Your task: Count the lines in the records below that contain the word "should". Reply with the number alone.
==== Record excerpts
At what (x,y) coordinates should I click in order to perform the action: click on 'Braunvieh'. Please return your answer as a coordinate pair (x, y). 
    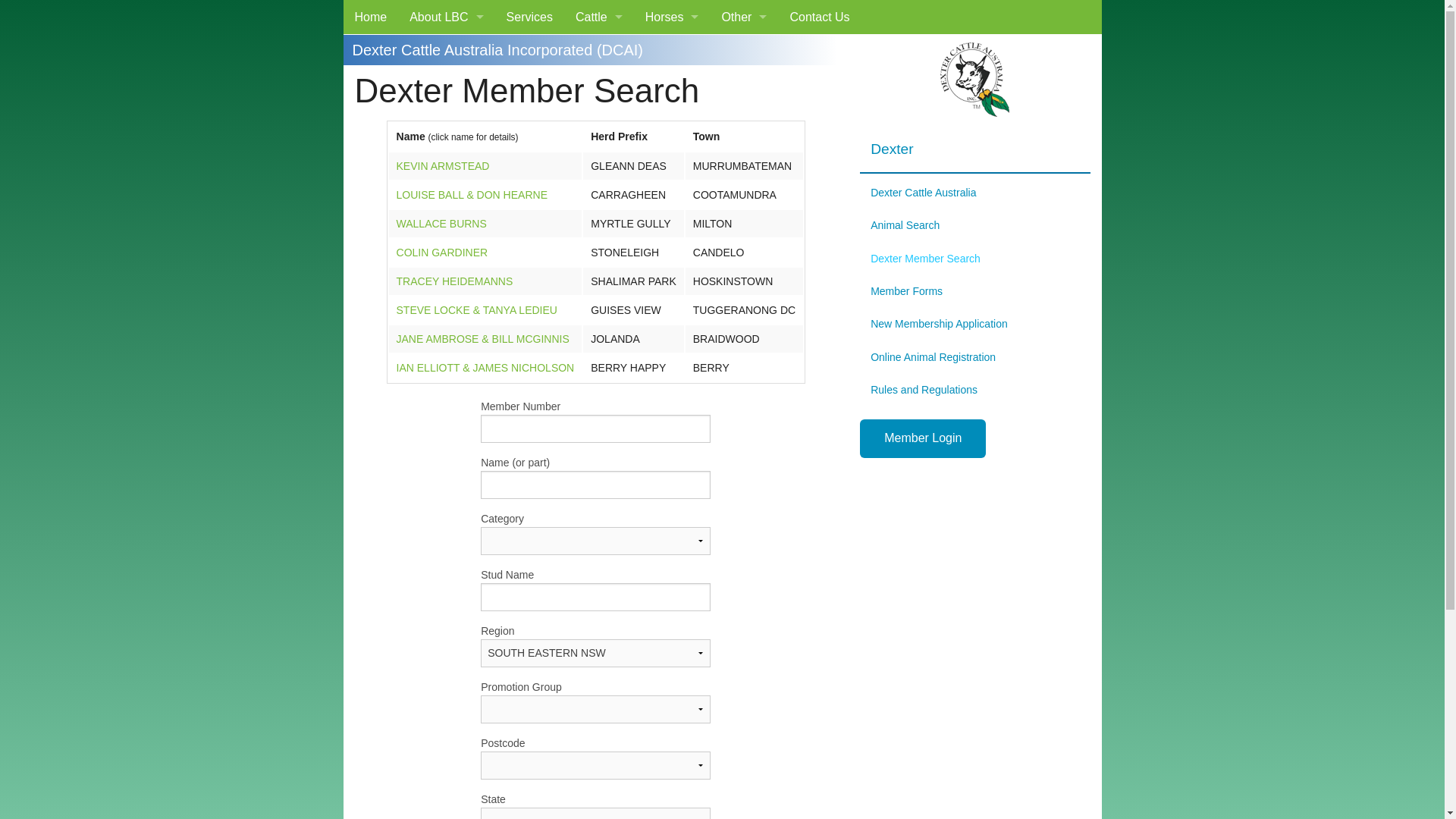
    Looking at the image, I should click on (598, 85).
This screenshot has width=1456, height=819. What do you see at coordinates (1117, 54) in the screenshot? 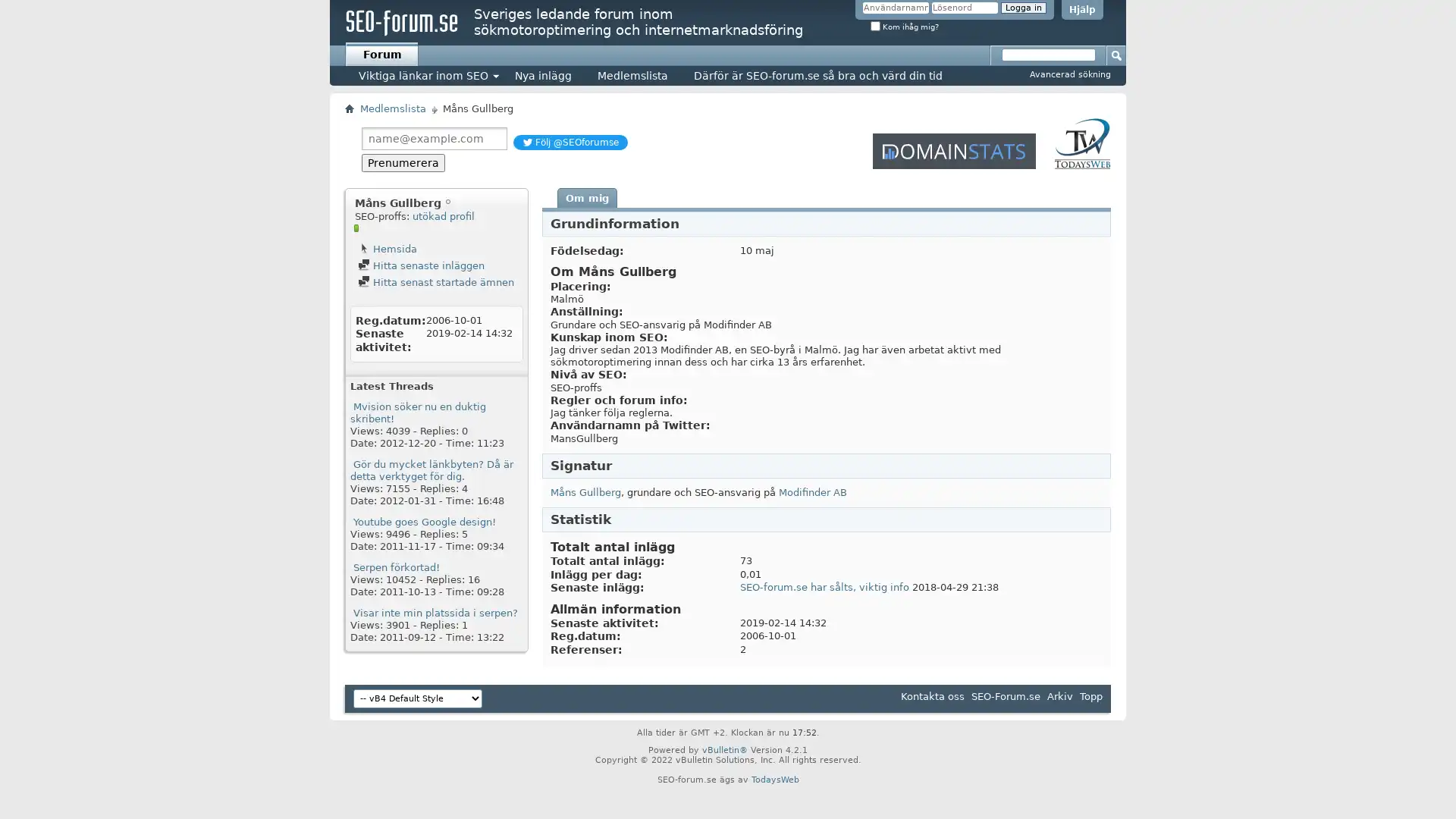
I see `Submit` at bounding box center [1117, 54].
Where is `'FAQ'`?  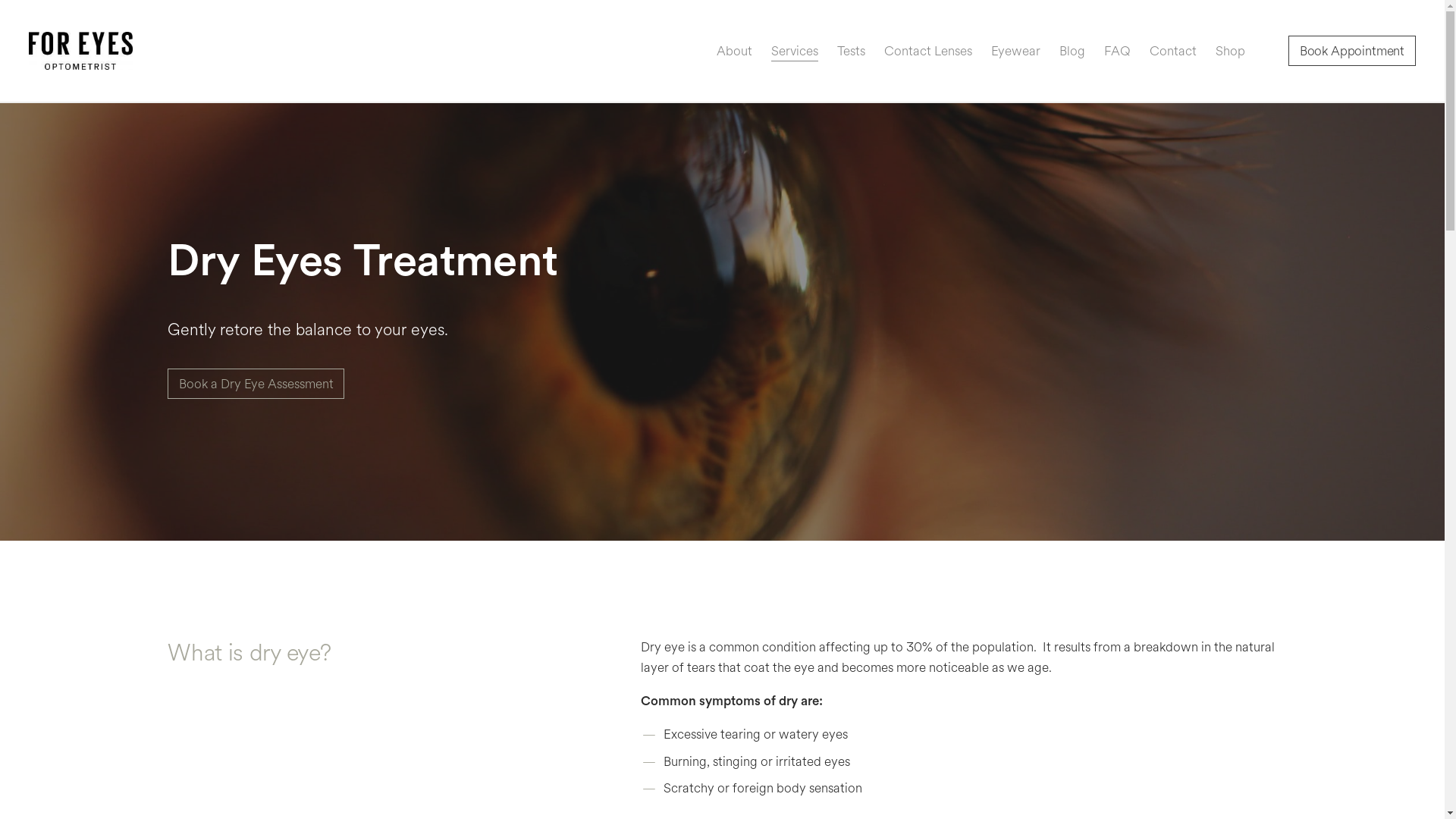
'FAQ' is located at coordinates (1103, 50).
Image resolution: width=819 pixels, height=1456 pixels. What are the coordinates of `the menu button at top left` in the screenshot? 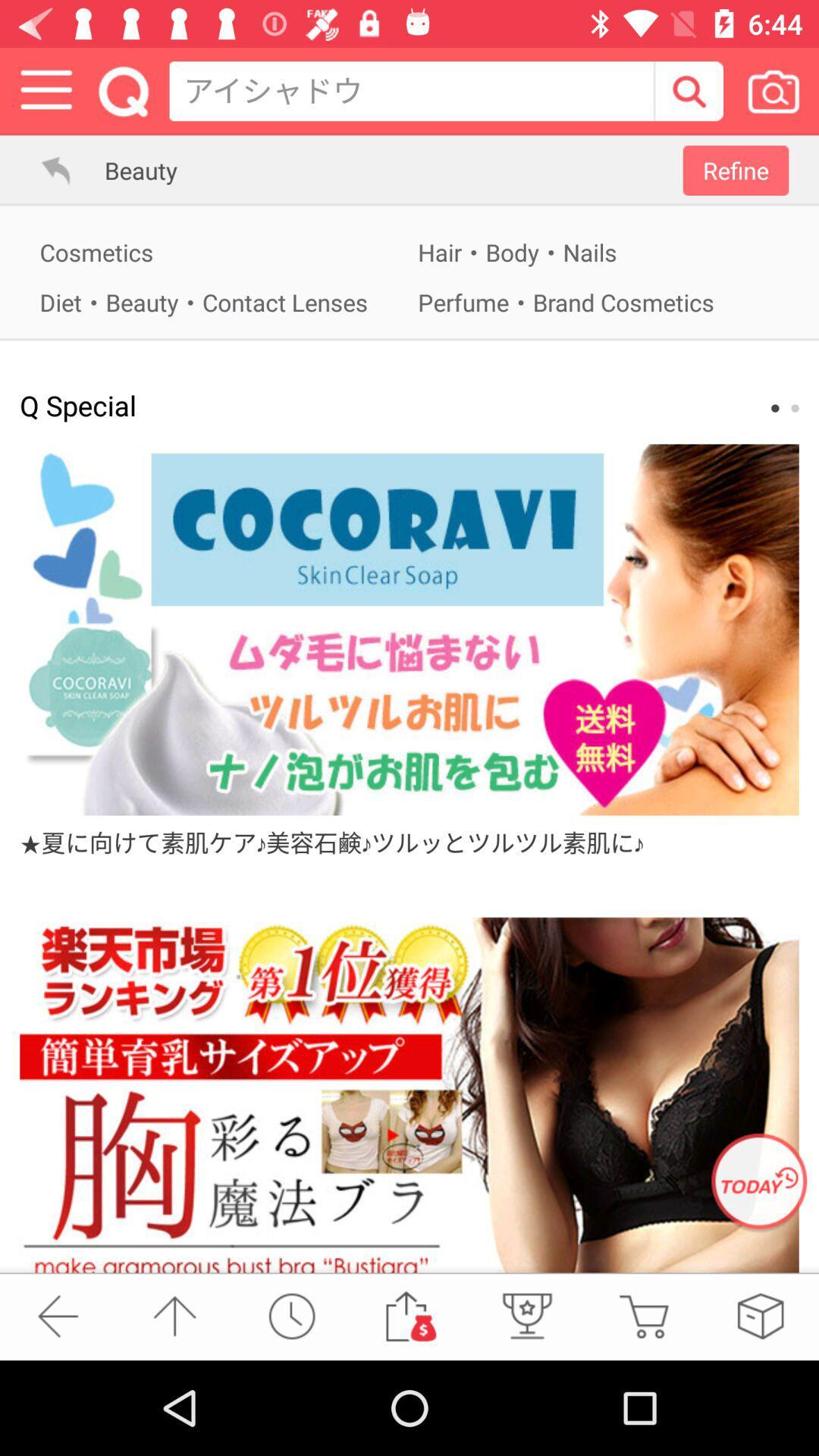 It's located at (46, 90).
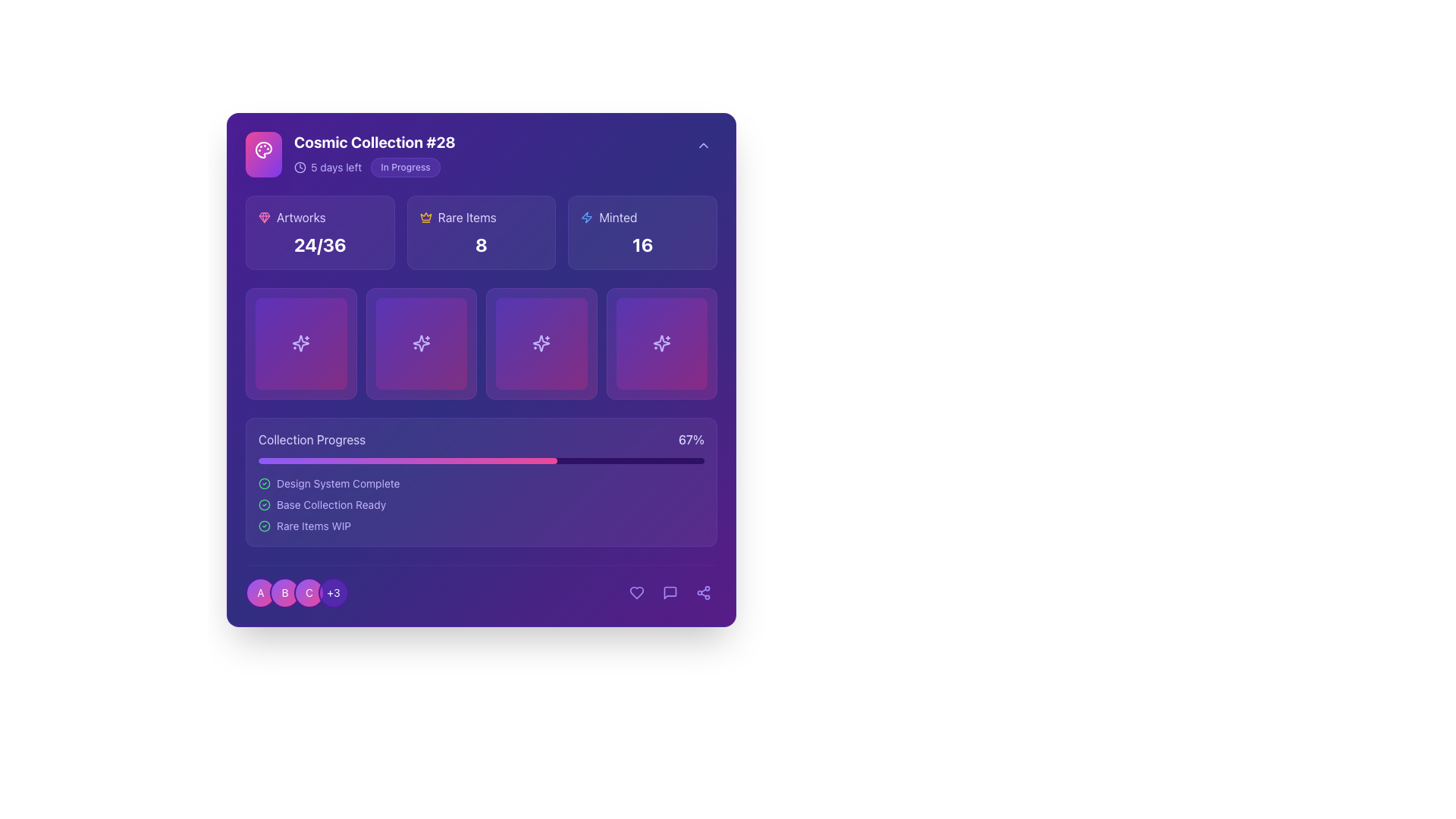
========
Full output: 2